Sunday, May 19, 2024

NEFA's Common Ground - A Mass Grave for Artists

Creative Ground has become the defacto warehouse being designated by the New England Foundation for the Arts as a registration destination for an artist's profile of availability. The Connecticut Office of the Arts (COA) claims it "uses it to find artists for projects, including public art opportunities".

Creative Ground is a NEFA "project" which, as you can easily imagine, is a cluster-phuck of bad ideas shoehorned into a website that features a handy-dandy database of  [Norm Macdonald voice] "the world". 

By the "world", I'm euphemistically referring to every possible art related person, place, or thing in New England relating to art, humanities, education, health, child care, merchandise, or identity politic grift that they could identify. This is the short list, btw.

I was recently sent an email telling me to update my profile and I did. I already had one from years ago when I probably got a similar message to create a profile because it would ensure being seen by the state as an artist with work to sell.

You quickly find out that the completeness of your profile is used to rank your position in the sequence of search results that is returned to a user using the database.  I'm being kind in calling it a database.

As of May 20, 2024, the database contains approximately 32053 database results. 

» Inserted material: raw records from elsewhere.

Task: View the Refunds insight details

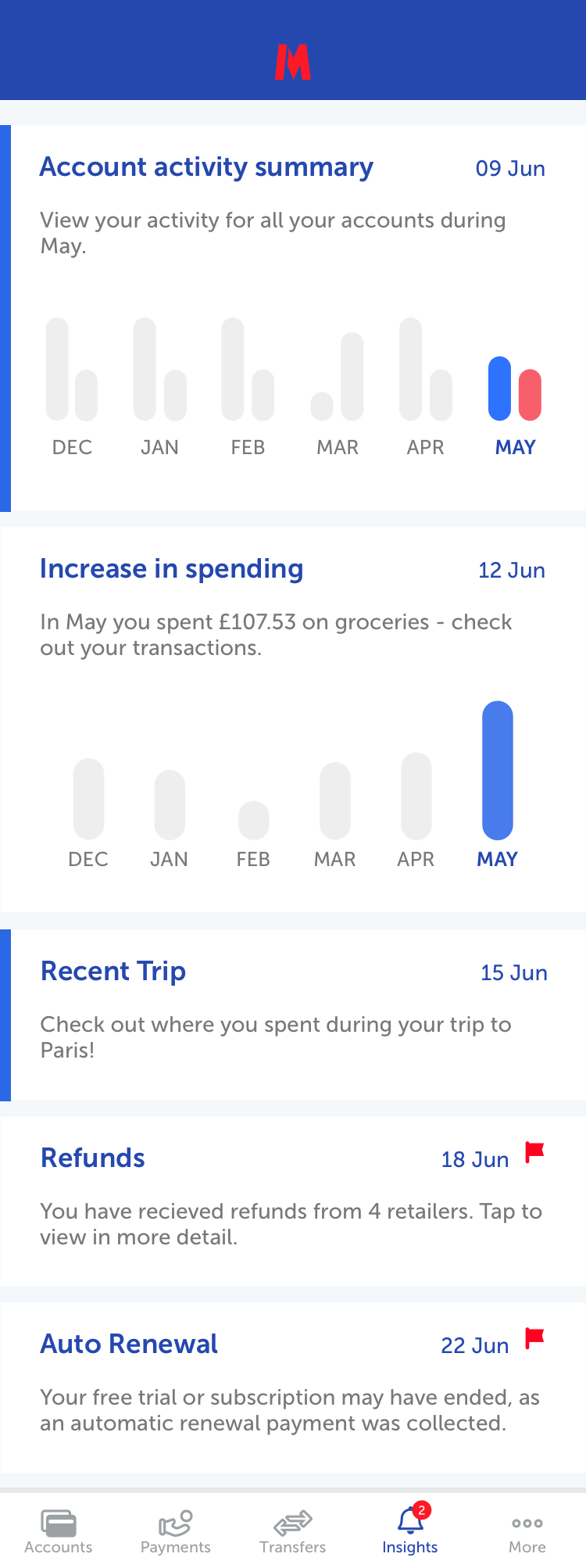Action: (93, 1158)
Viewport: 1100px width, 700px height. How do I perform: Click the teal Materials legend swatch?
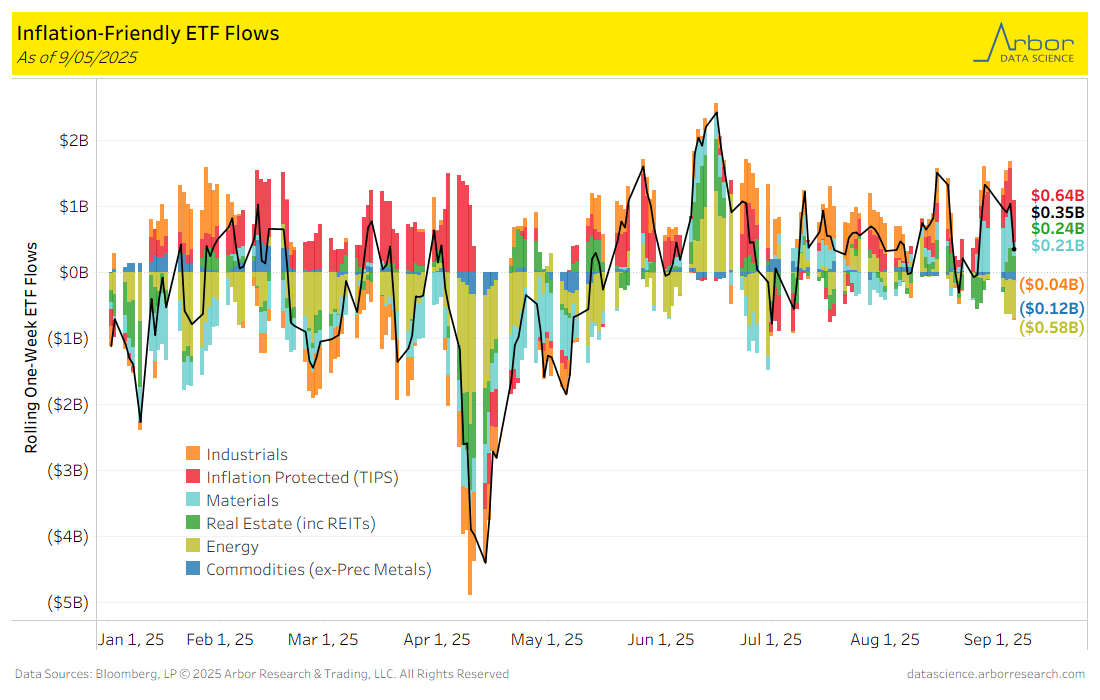coord(194,501)
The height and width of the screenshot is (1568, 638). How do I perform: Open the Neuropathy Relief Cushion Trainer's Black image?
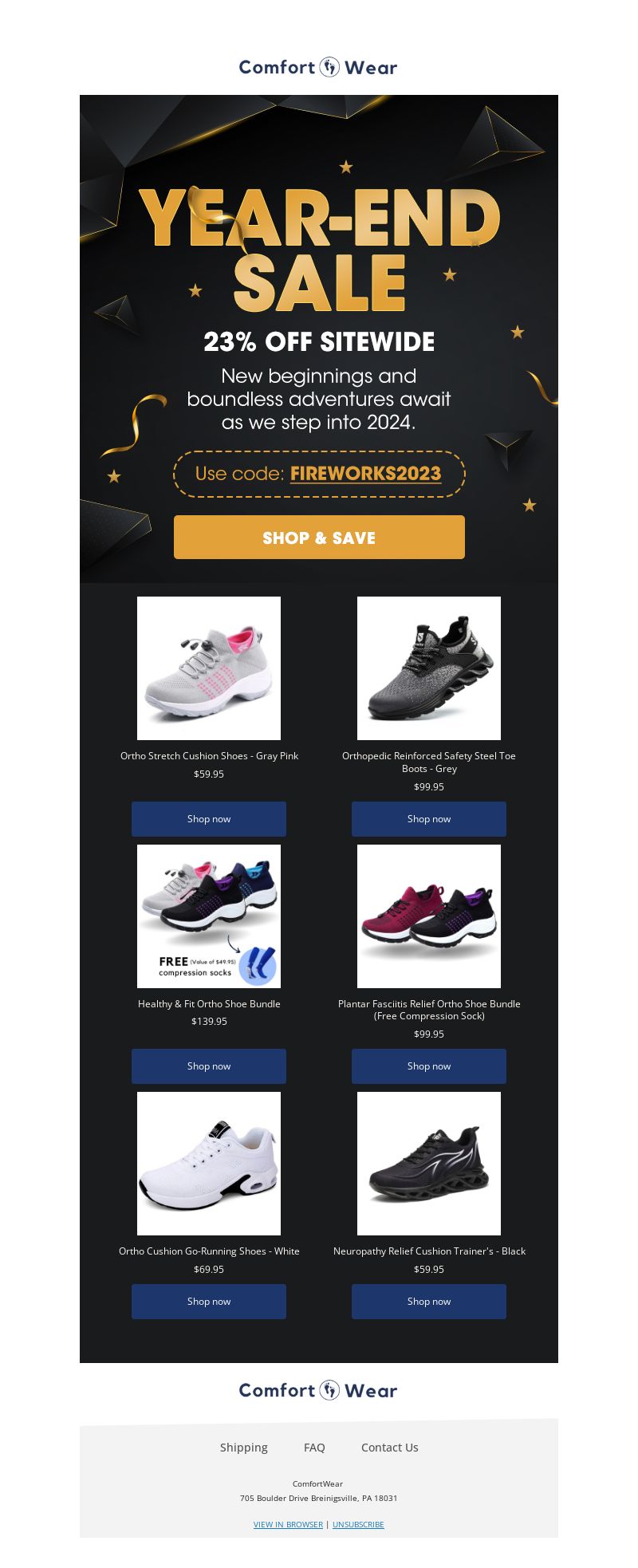pyautogui.click(x=429, y=1164)
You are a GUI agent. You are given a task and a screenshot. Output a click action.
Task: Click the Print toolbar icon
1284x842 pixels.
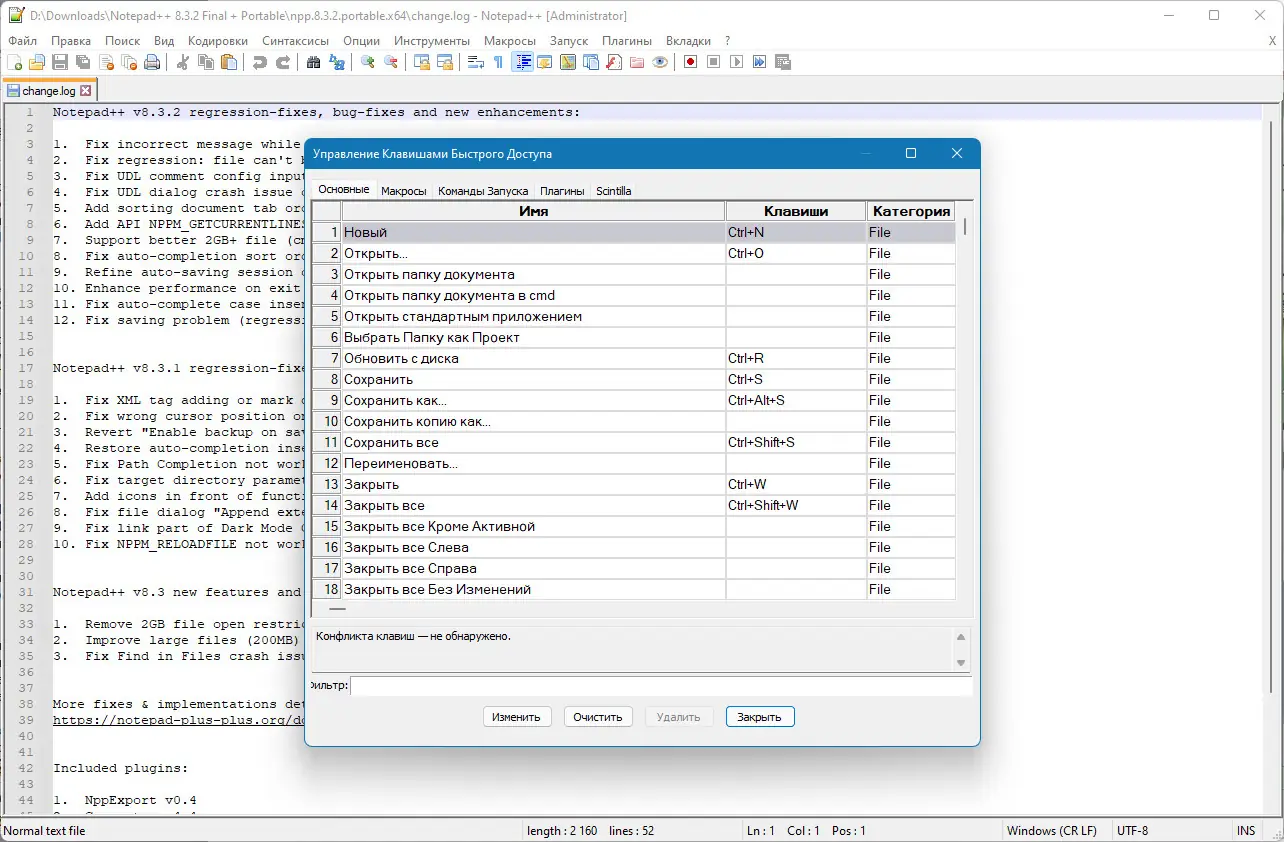[x=152, y=62]
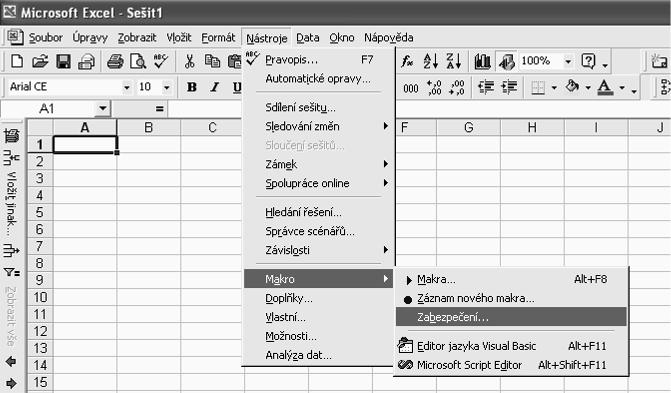Screen dimensions: 671x393
Task: Click the fx Paste Function icon
Action: (407, 61)
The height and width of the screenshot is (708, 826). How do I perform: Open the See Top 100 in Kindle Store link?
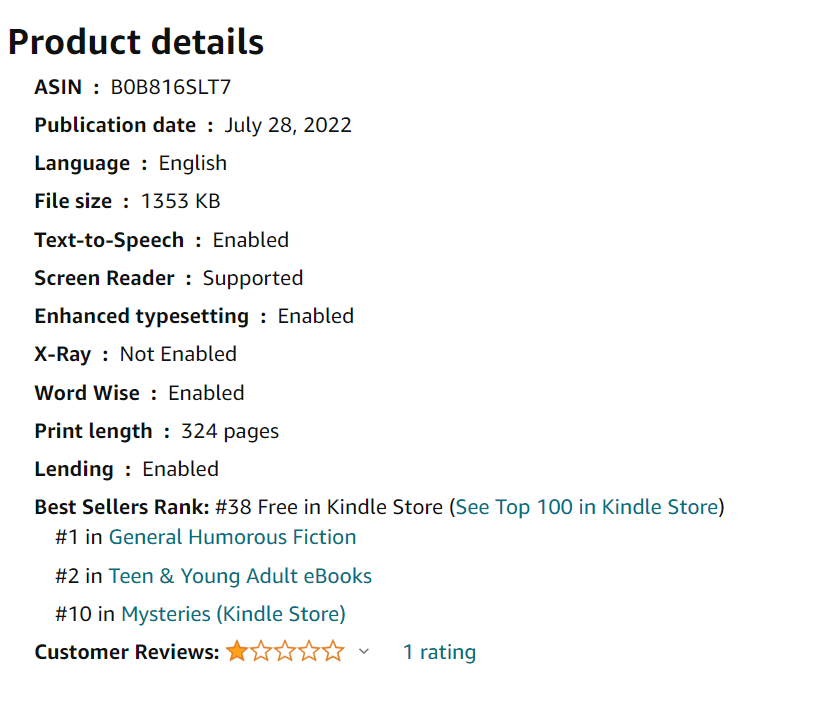point(587,507)
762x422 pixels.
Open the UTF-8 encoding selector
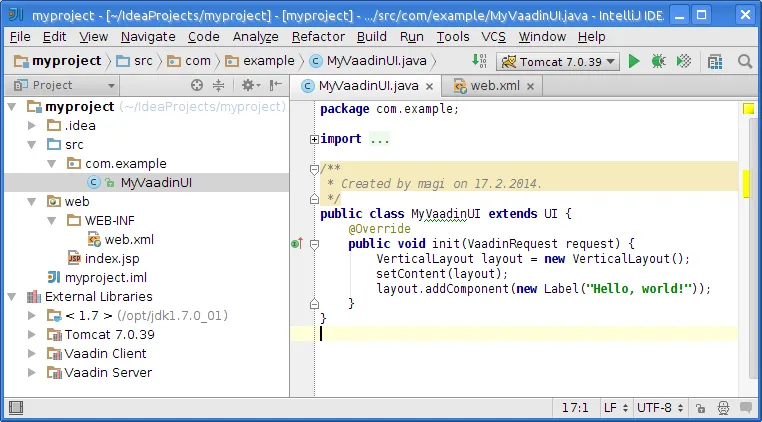point(660,408)
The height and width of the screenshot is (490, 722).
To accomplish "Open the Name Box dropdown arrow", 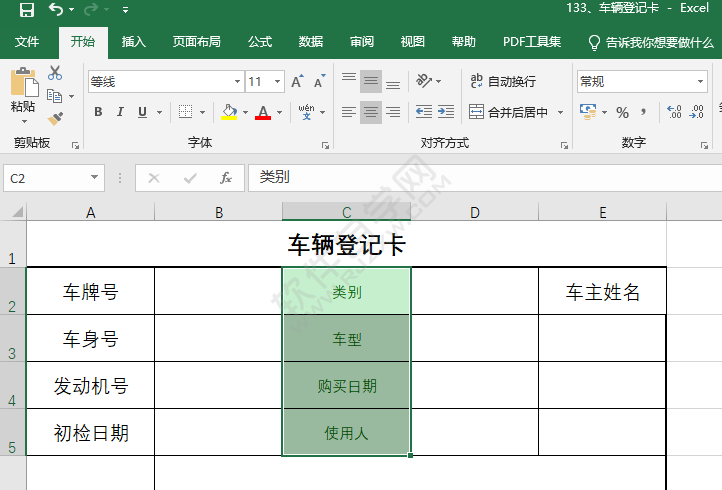I will click(x=95, y=178).

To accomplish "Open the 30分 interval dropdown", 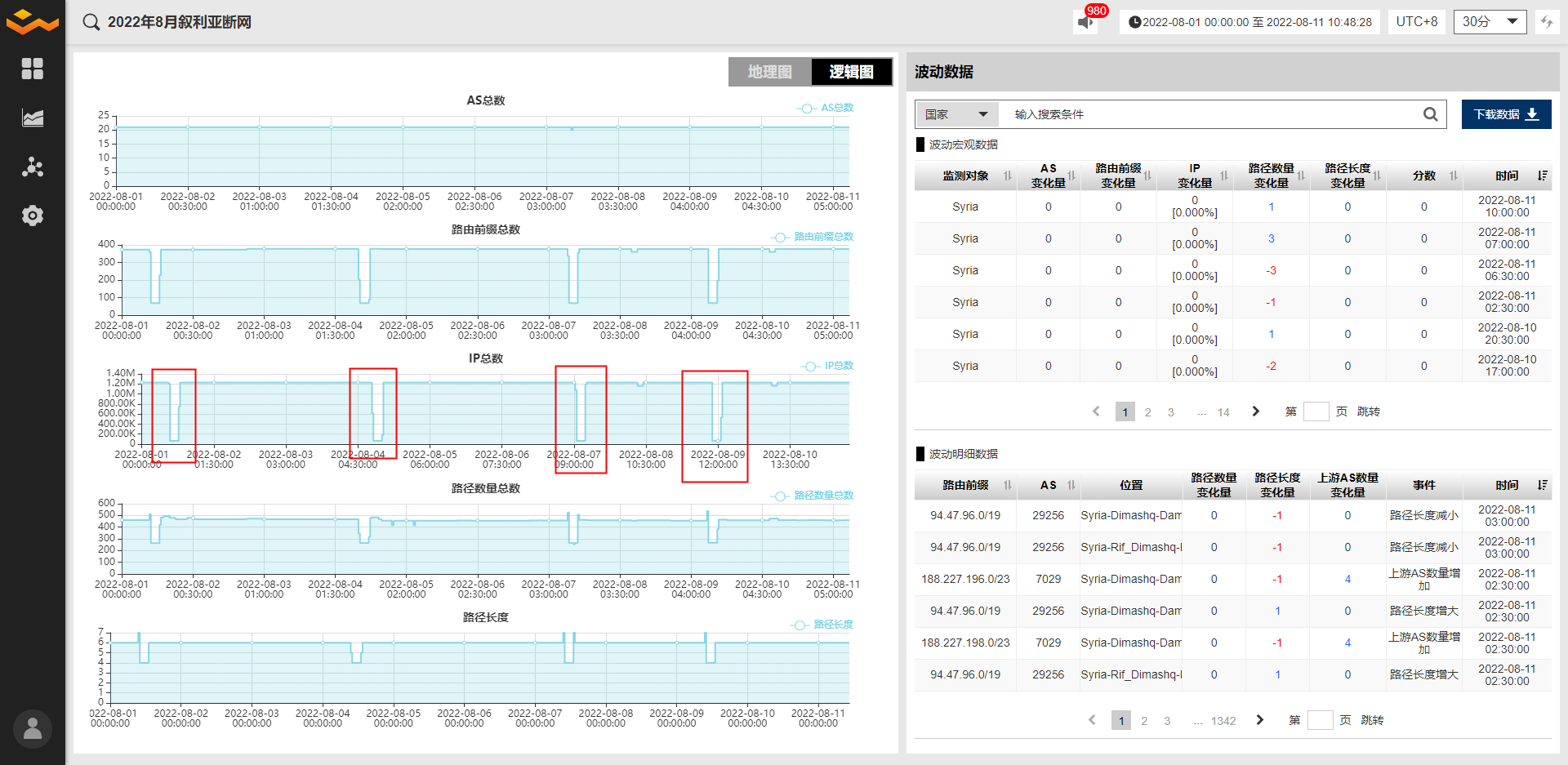I will coord(1490,22).
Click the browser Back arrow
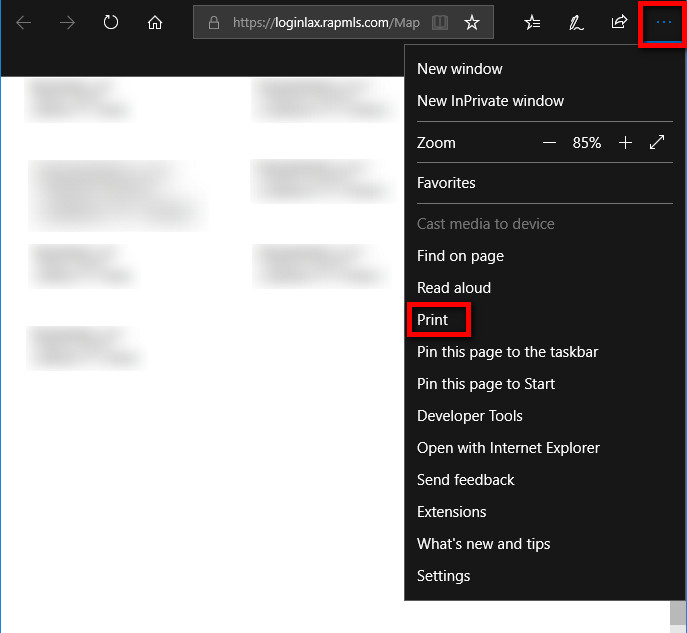 (23, 22)
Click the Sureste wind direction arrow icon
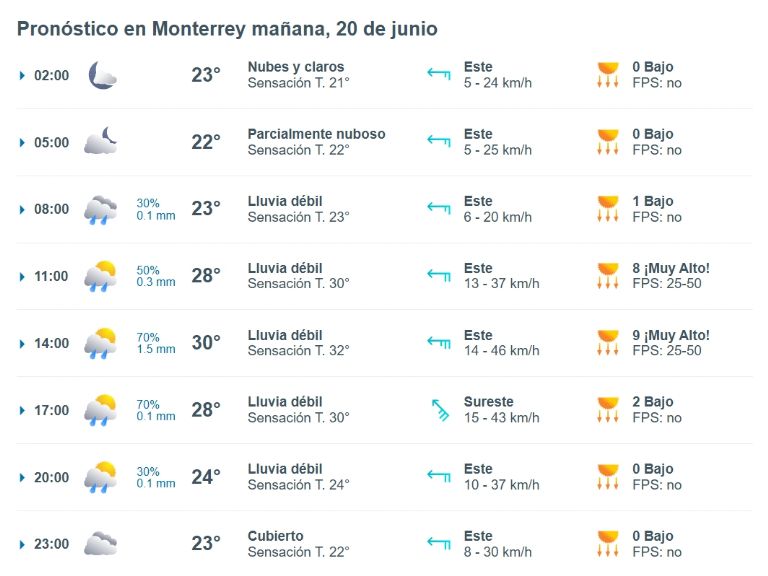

Having spent my career working with developing and designing databases, I wanted to test the hypothesis that an architect from CT wanting to locate an artist who would qualify for the 1% arts money in a new construction. This, after all, is the pretense of the exercise.

Being a visual artist, I searched for "Painter". On the first page of 10 search results, there were 3 individual painters returned, 2 retail stores, and 5 professional associations. The next page returned 4 painters and 6 associations of painters. Subsequent pages devolve into community organizers and dancers who "work with painters", and dross.

To make a long story short, this database is worthless when it comes to locating, say, a fine arts painter whose work might satisfy decorating the walls of a University Humanities building.  An architect or arts associate would need to slog through pages of search results whose ranking is not based on relevance but on a misguided completeness metric. And although these search results yield a link to a fairly attractive looking profile page, the lack of uniformity of content is maddening.

The search problems are both in the database design and the parsing of search material. And root cause analysis goes even deeper to reveal that the problem is in the people creating the database specifications.

The NEFA administrators are unqualified to design databases, they are infected with the woke mind virus , and they subscribe to institutional arts special interest kickbacks.

The largest group represented in Professional Discipline is Visual/Crafts a category that NEFA provides no grants or funding for individual artists. Yet fine art and crafts are not the same thing at all. Yes, a cohort of Contemporary Art individuals do their best to entangle the categories this adds no value to a database that is intended to be used by individuals to identify very specific requirements.

The 32053 search results number is a drop in the bucket. In the Visual Arts/Crafts category, over 49% of the individual profiles are tightly coupled to teaching.  Furthermore, of the 159 profiles, only 20% are men. In other words, NEFA's database is virtually devoid of any kind of regional visual arts representation at all.  And those who are represented are an ingrown cohort of educators who as a profession are largely women.

Why the gender bigotry? And why is this database, assuming it imported all of each New England's State's individual databases of artists, so sparsely populated?

As this database scales, if it ever does, the interface will become impossible to navigate or make sense of. imagine being an artist on page 30 of the ranked search result? Or page 130?  Today, the database is a fool's enterprise meant to distract artists from the misrepresentation NEFA inflicts on visual artists. It is an expensive graveyard of misguided arts administration.